I am always a tad nervous when Wanted’s annual men-themed issue rolls around. Not being one, you see, is a stumbling block. I cannot write from experience — and that, we are taught, is always the best way to approach the strange, self-indulgent craft I call a job. Equally, this topic seems to flirt with a dangerous array of pitfalls — or, should I say, potholes. Navigating the worlds of gender, power, toxic masculinity, gender-based violence, homophobia, and the like is akin to taking a trip down Jan Smuts Avenue at 9pm, just as loadshedding stage 6 and a thunderstorm collide. There is only one word for it, and that is “fraught”.

This is not 1965 or an episode of Mad Men, and I cannot get by with extolling the virtues of suave men, or clever men, or successful men. Even if I am a woman. And, speaking of suave men — matters of male style are ones that I am infinitely ill-equipped to comment on. Plus, the gent who edits this magazine has that covered in an exceptional fashion. Also, I just caught myself googling the new platform sandals by dubious shoe brand Crocs. So really, enough said.

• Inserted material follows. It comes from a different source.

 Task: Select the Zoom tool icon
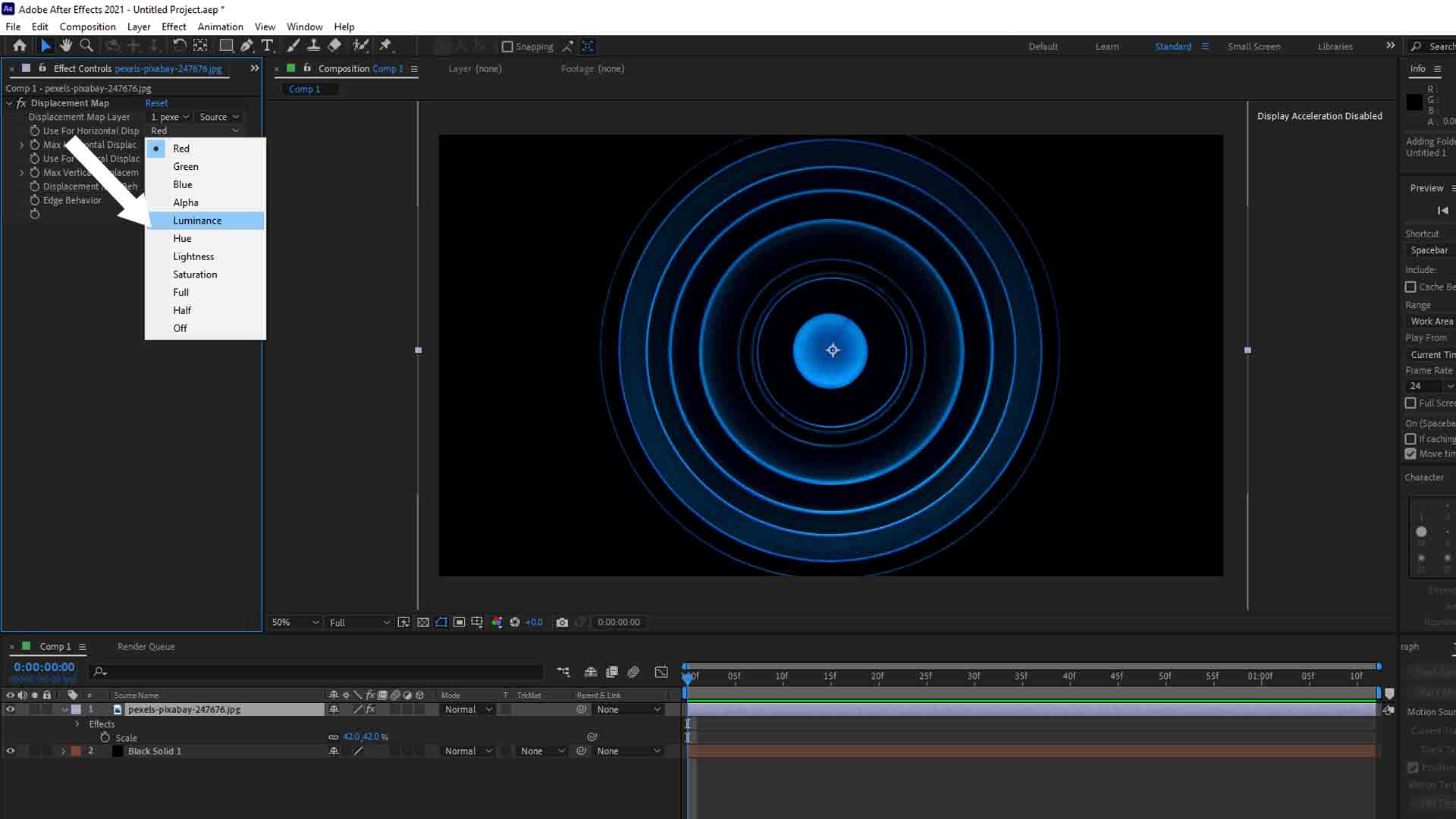(x=87, y=46)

Meditating over a glowing, blank page on my laptop did not help. Crowd-sourcing suggestions from kind friends got me nowhere — or to conversations not printable in Wanted. The desperate contemplation that I should write about the surprising merits of mafia men (to be fair, I was rewatching The Godfather at the time) went down like Luca Brasi when I ran it by my sister. It’s an idea best left sleeping with the fishes, she said. Writing about men in books I have recently read! For a nanosecond it seemed a picturesque narrative road to meander down. Then, I considered that the last title I’d devoured was Ted Botha’s truly excellent new book on Joburg’s most famous serial murderess, Daisy de Melker: Hiding Among Killers in the City of Gold.

You probably know the drill, but over several years in the 1920s and 1930s, Mrs De Melker (formally Mrs Cowle and Mrs Sproat) finished off two husbands with strychnine, and then put paid to her own son with a spot of arsenic.I could imagine the three unfortunate chaps lying alongside each other (and executed Daisy) in the city’s Brixton cemetery, grumbling and groaning. “Leave us alone,” they’d moan, “ours isn’t the story on which to end an elegant edition of Wanted.”

That concept went down like a grain of poison in your morning coffee. Badly. Then I considered writing about the merits of younger men. I realised I don’t know any, so what could I say? That they’re all drinking that palate-ruining hydration drink, Prime? “No, no — that’s school kids,” screeched my sister once more. “You sound creepy — don’t go there.”

The mental pendulum swung to the other end of the spectrum — older men. The obvious topic seemed the new (old) King of England. But what hasn’t the world’s press said about the 74-year-old? “His Maj”, those sausage fingers, and progressive notions on nature hardly seemed a hook to keep you enthralled. The most I could muster is that he’s practically an infant when compared to world leaders such as Cameroon’s Paul Biya (90) and Pope Francis (86).

Not an amazing trend, by anyone’s standards. I thought about men I have loved, and men I have despised, I thought about men who have left me cold and men I have admired. I cogitated that dating apps will make you believe that the ones to be loved or admired no longer exist — and that this column was sounding increasingly like a bad attempt to mimic the ancient poet Rumi, and I must stop it immediately. 612 words and I still had nothing… except to say (with apologies to Dutch philosopher Desiderius Erasmus for mangling his famous quote): “Men, can’t live with them, can’t live without them, and can’t write about them either.”

 From the June edition of Wanted, 2023.